(Collected data entries)

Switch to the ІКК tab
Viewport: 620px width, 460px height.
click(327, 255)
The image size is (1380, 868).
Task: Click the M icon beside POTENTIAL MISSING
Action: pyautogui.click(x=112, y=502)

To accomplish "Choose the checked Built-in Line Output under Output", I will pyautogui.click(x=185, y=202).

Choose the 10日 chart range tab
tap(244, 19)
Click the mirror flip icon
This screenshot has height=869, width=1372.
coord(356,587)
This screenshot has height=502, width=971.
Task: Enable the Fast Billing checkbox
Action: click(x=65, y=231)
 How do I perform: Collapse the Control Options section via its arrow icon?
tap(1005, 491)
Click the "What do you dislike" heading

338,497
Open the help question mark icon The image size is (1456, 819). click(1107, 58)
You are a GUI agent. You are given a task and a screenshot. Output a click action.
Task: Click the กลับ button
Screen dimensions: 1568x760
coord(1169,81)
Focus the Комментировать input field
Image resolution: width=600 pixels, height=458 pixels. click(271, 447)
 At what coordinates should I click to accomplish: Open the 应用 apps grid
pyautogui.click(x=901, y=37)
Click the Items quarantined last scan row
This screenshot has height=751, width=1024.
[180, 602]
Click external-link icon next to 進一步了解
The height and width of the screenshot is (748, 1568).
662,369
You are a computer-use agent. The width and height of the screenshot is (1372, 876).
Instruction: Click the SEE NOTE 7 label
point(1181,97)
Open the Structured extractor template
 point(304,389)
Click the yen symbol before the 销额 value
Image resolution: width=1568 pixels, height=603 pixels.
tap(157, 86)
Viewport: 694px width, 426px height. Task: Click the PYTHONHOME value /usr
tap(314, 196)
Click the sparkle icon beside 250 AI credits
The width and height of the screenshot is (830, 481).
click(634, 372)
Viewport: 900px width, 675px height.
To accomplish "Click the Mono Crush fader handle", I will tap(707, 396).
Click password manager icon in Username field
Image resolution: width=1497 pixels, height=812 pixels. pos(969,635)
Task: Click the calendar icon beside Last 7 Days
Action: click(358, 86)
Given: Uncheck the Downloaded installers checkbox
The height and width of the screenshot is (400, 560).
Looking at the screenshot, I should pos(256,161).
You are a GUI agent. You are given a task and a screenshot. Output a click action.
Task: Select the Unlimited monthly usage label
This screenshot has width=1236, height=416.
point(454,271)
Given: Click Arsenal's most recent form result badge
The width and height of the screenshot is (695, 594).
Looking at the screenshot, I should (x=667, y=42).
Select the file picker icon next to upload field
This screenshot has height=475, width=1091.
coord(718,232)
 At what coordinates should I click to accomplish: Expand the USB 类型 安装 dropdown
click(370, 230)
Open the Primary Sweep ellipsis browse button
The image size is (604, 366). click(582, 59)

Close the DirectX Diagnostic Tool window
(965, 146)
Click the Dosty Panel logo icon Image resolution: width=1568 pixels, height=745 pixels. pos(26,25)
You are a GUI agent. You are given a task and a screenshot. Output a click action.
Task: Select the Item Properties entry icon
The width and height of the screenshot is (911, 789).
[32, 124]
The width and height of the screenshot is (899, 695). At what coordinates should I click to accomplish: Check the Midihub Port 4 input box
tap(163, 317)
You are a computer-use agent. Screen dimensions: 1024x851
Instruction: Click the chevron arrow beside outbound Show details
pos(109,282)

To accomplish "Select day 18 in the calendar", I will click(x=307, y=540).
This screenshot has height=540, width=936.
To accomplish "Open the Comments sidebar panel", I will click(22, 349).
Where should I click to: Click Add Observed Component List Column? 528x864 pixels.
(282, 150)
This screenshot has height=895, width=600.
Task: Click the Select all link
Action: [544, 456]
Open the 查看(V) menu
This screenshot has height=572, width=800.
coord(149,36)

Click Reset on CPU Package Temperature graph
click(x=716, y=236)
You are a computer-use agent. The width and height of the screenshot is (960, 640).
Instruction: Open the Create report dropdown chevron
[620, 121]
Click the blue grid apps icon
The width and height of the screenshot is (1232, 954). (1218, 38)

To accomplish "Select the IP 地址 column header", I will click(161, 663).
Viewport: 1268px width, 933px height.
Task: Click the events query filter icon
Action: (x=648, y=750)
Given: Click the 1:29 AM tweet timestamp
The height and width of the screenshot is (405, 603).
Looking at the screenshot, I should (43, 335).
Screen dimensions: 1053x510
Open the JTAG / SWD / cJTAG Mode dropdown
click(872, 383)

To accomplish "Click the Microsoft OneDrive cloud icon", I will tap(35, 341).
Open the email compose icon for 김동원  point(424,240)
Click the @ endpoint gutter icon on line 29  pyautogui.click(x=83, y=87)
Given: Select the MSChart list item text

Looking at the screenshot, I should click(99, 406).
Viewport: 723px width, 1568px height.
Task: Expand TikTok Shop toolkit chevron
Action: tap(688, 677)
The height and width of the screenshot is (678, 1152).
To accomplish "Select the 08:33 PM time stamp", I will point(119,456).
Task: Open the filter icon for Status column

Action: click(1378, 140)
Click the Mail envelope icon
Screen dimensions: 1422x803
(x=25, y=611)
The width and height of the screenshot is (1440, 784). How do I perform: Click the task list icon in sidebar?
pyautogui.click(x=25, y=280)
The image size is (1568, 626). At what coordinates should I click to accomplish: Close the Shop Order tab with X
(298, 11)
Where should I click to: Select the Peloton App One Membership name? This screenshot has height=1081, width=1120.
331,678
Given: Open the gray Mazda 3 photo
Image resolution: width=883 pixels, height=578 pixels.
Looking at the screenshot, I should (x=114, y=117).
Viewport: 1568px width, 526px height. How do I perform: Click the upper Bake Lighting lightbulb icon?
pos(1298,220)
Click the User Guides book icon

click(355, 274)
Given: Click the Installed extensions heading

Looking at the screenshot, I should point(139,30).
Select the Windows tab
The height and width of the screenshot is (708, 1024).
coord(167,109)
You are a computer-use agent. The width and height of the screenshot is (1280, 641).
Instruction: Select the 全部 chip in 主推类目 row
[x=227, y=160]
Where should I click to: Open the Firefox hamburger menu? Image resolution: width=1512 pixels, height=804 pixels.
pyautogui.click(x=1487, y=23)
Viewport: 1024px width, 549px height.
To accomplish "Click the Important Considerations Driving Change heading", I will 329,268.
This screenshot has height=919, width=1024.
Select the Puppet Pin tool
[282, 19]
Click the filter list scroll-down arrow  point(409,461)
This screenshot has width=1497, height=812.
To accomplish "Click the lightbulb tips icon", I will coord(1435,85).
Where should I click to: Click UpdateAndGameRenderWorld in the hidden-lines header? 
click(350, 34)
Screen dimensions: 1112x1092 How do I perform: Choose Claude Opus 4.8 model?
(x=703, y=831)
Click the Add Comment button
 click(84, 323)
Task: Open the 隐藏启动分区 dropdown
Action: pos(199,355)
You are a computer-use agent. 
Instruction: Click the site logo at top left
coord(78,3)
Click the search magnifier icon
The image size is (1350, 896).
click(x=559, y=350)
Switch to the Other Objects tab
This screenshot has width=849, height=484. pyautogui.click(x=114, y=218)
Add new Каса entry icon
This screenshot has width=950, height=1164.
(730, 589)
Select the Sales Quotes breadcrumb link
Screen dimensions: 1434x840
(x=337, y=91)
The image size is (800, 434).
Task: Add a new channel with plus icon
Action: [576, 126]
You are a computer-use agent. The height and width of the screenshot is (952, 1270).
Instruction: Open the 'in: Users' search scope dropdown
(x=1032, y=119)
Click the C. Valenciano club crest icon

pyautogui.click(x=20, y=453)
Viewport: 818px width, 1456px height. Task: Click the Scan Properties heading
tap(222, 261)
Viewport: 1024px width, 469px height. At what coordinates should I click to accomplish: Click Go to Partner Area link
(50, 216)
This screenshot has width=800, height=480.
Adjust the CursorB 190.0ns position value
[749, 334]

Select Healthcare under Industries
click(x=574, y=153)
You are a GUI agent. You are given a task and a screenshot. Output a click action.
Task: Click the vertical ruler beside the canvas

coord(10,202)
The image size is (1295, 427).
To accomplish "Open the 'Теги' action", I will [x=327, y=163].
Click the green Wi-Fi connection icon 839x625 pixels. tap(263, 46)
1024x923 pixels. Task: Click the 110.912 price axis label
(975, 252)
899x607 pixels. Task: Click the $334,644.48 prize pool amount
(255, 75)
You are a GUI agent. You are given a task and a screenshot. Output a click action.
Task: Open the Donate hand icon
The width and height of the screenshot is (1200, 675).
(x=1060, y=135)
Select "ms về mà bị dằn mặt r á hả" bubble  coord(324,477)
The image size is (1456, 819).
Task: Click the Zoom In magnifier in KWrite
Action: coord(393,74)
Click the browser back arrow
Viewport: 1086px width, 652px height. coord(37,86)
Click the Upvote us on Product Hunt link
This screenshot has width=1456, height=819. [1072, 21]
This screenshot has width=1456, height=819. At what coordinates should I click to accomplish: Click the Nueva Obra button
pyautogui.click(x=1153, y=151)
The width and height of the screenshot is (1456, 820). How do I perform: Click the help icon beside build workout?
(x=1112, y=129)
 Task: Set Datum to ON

- [Written problem]: Show each line of the records that contains the string "logo", treating uppercase and lowercase as different.

- [Written answer]:
Click the Dosty Panel logo icon Image resolution: width=1568 pixels, height=745 pixels. pos(26,25)
Instruction: Click the site logo at top left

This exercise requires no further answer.